The common duiker is the only species of Sylvicapra grimmia in the subfamily, and is also known as the gray or bush duiker. More than 10 major subspecies occur across its wide range across sub-Saharan Africa savanna landscapes. However, the common duiker is not found in dense tropical forests in West and Central Africa, nor the arid extremes in the eastern and southern regions of the continent.

Depending on its geographical location, the common duiker’s coat can range from from a gray to light brown (in drier climates) though some forest populations in Angola are chestnut. The female common duiker is slightly heavier and taller than the male, and both have straight, pointed horns but they tend to be less developed or stunted in females. A smudge of soft fur stretches from its small forehead and darkens at the nose.

The common duiker is territorial, relying on a pungent scent secreted from glands in the dark-brown sockets of its wide-set eyes. Being browsers, they prefer to forage for leaves and fruits in shrubland and lightly forested areas that can also provide sufficient shelter from large carnivores — and also jackals, pythons, and eagles that are known to prey on this antelope. Notably, Sylvicapra grimmia is an omnivorous antelope, occasionally adding small insects, lizards, and even birds to its diet.

Camera trap image of common duiker in Faro National Park

Camera trap image of a common duiker in Faro National Park

Red-flanked duiker (Cephalophus rufilatus)

Cephalophus rufilatus is a forest duiker, easily distinguished from the common duiker by the stroke of white hair on its spine and a rich, russet coat. It is also different in build, with shorter legs and a curving back, making it one of the smallest antelope species. However, it has the largest preorbital scent glands of all forest duikers, appearing as a characteristic dark slit under the eye.

There are over 15 different types of forest duiker, found in various landscapes across the continent. As their name suggests, they have a preference for dense forests in lowland and montane regions. The red-flanked duiker is the only species of forest duiker that has adapted to savanna conditions. These duikers thrive in open woodlands near forests (so they can hide) and near a water source, typically rivers. Cephalophus rufilatus is native to many countries in West and Central Africa; they can be found all the way from Senegal to Uganda and South Sudan. Some scientists have delineated the boundary of the western and eastern populations as the Chari River flowing through Cameroon from the Republic of Congo to Lake Chad.

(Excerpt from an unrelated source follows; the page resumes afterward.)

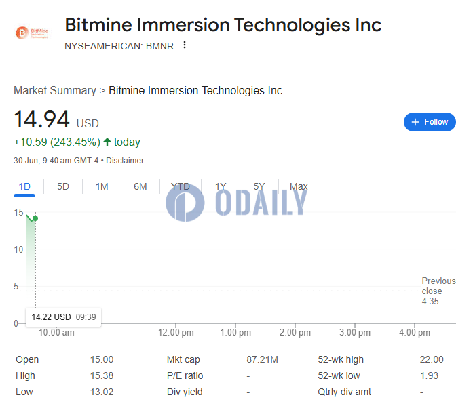This screenshot has height=406, width=473.
Task: Click the BitMine company logo
Action: [x=32, y=33]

Camera trap image of red-flanked duikers in Faro National Park

Camera trap image of red-flanked duikers browsing in Faro National Park

Faro National Park is also home to many more unique wildlife species in addition to these fascinating antelopes. Big cats such as the lion and leopard are also found in the protected area, which is known for the hippos on Faro River as well as elephants, black rhinos, and the African forest buffalo.